> [WHAT THE EXERCISE ASKS] Check each line of the data for "Create" and select those that have it.

Records from a data collection
+--
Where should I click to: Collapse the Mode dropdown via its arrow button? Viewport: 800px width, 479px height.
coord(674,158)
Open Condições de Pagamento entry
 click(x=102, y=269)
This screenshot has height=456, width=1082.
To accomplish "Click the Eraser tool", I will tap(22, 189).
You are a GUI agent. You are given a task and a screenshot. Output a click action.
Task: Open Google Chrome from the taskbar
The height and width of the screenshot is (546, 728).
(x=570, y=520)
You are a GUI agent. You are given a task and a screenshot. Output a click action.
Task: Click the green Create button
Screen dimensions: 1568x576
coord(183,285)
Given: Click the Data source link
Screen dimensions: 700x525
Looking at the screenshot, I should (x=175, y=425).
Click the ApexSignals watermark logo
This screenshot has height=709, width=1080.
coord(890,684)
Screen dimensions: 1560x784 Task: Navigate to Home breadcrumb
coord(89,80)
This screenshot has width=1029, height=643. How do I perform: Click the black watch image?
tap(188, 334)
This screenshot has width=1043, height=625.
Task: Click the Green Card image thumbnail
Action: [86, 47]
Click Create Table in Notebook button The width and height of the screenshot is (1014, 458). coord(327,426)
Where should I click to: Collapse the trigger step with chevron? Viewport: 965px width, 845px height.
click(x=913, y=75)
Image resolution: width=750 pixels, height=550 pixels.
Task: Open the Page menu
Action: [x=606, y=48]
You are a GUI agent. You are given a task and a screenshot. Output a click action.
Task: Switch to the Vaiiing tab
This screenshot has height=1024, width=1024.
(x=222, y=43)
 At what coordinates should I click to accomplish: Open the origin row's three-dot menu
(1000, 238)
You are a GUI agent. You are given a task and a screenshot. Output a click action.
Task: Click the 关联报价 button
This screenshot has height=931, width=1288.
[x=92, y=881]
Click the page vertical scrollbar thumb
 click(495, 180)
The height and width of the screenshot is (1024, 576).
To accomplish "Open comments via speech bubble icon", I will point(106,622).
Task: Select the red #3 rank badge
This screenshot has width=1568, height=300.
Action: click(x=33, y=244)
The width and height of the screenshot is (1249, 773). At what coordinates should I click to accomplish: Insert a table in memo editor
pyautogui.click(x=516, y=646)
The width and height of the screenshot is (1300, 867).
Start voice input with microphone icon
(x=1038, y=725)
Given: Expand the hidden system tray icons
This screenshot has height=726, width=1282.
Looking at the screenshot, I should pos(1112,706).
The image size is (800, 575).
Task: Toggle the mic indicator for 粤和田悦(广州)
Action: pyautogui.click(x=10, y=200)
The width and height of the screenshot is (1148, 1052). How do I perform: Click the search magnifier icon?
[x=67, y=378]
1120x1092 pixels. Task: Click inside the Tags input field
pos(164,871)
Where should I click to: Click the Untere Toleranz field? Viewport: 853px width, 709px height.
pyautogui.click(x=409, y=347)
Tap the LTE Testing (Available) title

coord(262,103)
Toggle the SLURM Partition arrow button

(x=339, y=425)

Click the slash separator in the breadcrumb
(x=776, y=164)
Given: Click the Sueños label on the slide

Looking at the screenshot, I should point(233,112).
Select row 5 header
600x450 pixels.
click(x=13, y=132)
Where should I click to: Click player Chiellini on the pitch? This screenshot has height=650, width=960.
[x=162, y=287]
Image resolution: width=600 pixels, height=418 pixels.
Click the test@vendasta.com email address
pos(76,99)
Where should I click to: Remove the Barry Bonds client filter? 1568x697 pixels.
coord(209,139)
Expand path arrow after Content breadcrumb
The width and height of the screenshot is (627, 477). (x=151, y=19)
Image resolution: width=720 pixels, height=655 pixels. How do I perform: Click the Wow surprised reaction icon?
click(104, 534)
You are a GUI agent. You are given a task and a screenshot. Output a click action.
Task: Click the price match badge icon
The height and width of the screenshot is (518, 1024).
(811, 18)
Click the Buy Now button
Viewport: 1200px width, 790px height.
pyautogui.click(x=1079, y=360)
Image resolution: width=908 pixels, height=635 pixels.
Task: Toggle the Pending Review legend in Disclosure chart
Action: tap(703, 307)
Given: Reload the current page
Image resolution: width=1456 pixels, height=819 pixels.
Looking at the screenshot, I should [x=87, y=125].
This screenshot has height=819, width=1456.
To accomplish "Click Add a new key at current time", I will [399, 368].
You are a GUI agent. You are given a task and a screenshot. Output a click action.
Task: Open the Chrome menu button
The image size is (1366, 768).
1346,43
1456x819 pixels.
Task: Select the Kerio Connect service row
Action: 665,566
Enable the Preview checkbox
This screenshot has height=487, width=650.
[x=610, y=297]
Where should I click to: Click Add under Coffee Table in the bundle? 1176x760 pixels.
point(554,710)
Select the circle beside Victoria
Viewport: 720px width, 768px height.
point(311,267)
+--
> [YOUR SOLUTION]
Task: Click the green Create button
Click Create Table in Notebook button The width and height of the screenshot is (1014, 458). coord(327,426)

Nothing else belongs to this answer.